Solitamente tendiamo ad associare il cinema di confine brasiliano con le pellicole blasfeme e stravaganti di José Mojica Marins, un folle personaggio salito alla ribalta durante gli anni sessanta (il suo film più rappresentativo ancora oggi resta “Questa Notte Mi Incarnerò Nel Tuo Cadavere”). Ma proprio durante quel decennio esplose una corrente di tutt’altro spessore, un movimento apprezzato specialmente nei circuiti festivalieri e alimentato da Glauber Rocha (1939-1981), vero rinnovatore e oltretutto fondatore di questo Cinéma Nôvo. Rocha, insieme a un manipolo di giovani colleghi, esplorò con durezza la realtà sociale del suo paese, i temi portanti di queste pellicole erano infatti indissolubilmente legati alla guerra, alla rassegnazione davanti ai mutamenti storici, alla frantumazione dei valori e alla segregazione, con un forte richiamo alla cultura popolare del nord est (in particolare quella delle zone rurali del sertão). Un cinema di azione e di denuncia, in una regione popolata da banditi e da santoni e per giunta martoriata dalla fame e dalla miseria: nel 1969 Rocha fu però costretto ad abbandonare il paese, con la censura governativa ormai accanitasi contro di lui.
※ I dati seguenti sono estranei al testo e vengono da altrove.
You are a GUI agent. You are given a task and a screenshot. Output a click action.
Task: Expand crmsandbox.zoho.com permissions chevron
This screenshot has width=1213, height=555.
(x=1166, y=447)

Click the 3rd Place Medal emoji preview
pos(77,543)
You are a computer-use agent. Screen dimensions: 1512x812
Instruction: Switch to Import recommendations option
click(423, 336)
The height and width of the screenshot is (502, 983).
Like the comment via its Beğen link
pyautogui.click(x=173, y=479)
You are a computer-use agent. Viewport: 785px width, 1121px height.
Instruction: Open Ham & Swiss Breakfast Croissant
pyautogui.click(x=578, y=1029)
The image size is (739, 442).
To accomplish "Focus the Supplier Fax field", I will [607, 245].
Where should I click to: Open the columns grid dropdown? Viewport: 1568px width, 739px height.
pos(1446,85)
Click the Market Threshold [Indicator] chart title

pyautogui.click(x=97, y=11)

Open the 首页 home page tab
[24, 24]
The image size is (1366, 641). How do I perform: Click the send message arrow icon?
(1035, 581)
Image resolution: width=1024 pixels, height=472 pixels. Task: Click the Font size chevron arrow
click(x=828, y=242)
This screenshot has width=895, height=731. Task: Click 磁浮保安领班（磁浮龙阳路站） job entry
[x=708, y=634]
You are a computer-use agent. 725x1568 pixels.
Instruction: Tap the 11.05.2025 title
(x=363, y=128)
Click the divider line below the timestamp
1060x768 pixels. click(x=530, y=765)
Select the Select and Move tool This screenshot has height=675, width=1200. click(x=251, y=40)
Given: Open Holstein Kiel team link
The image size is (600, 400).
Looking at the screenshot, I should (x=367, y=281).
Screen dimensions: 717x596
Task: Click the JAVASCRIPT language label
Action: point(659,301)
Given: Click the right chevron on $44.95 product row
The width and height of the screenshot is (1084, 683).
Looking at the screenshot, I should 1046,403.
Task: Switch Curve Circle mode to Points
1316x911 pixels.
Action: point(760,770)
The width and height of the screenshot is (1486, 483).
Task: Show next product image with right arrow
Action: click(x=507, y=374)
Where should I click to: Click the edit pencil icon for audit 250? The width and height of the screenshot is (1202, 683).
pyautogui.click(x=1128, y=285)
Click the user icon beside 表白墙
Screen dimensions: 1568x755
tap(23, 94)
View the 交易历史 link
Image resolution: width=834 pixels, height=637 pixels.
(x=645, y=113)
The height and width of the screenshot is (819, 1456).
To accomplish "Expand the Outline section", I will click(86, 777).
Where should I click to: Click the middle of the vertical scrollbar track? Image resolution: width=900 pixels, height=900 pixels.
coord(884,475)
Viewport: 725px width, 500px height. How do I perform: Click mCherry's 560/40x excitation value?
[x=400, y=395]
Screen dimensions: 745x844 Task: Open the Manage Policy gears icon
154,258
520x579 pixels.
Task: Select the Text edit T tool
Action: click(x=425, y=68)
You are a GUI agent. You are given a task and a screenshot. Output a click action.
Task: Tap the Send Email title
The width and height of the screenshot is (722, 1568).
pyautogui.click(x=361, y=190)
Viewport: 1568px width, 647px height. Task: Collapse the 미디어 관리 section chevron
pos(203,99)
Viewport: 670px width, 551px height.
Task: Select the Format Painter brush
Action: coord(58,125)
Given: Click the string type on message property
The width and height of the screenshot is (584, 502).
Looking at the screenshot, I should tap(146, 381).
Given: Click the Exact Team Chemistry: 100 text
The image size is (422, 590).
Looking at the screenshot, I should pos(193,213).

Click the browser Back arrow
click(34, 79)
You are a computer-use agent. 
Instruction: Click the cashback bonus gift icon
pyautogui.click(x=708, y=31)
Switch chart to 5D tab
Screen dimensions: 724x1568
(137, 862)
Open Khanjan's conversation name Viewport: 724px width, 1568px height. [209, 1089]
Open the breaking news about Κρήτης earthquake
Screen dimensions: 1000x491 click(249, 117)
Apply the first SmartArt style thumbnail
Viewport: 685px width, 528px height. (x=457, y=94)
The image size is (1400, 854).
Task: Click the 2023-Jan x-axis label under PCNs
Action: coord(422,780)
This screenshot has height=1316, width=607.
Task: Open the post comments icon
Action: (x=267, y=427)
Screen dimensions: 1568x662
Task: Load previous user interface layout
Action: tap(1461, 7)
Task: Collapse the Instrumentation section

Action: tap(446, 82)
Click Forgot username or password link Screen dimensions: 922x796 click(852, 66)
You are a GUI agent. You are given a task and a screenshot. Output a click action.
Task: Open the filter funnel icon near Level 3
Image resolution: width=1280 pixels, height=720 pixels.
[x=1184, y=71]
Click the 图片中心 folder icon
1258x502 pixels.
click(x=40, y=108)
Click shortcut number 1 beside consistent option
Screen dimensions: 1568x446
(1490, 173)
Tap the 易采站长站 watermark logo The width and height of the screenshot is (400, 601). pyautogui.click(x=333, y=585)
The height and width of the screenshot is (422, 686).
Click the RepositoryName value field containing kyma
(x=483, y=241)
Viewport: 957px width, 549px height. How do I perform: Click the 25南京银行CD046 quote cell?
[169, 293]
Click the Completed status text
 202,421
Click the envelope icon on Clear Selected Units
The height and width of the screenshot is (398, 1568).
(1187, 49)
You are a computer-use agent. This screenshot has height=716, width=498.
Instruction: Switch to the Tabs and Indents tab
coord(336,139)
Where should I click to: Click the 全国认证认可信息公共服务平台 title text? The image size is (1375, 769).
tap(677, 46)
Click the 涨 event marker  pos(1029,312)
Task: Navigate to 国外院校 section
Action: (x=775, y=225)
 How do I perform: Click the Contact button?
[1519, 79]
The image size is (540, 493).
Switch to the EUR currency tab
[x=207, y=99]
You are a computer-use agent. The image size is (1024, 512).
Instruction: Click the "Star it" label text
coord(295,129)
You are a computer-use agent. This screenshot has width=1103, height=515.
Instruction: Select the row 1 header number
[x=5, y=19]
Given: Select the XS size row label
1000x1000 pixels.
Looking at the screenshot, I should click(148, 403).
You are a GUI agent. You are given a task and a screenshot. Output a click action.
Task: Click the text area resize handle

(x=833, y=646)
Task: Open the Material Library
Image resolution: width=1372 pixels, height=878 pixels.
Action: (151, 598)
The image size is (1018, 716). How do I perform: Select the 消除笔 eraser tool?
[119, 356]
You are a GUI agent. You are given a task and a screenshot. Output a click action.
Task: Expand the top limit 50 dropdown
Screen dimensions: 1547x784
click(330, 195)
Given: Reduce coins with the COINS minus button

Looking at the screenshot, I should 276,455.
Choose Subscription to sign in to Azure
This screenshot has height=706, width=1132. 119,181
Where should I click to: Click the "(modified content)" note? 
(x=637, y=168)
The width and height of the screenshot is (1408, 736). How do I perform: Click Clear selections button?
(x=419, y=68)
“Antonio Das Mortes” (“O Dragão Da Maldade Contra O Santo Guerreiro”) è il sequel del celebre “Il Dio Nero e Il Diavolo Biondo” (1964), pellicola in b/n nella quale compare appunto Antonio, uno spietato killer questa volta ingaggiato dal vecchio colonnello Horácio (un ricco latifondista non vedente) per contrastare le rivolte dei contadini. Il protagonista è anche eccitato dall’idea di poter uccidere il cangaçeiro a capo della ribellione (“devo trovare un nuovo nemico per dare un senso alla mia vita”), ma la sua missione presto cambia prospettiva, Antonio infatti prende coscienza della situazione degli agricoltori diventando a sua volta parte del gruppo di rivoltosi contro l’ingiusto potere.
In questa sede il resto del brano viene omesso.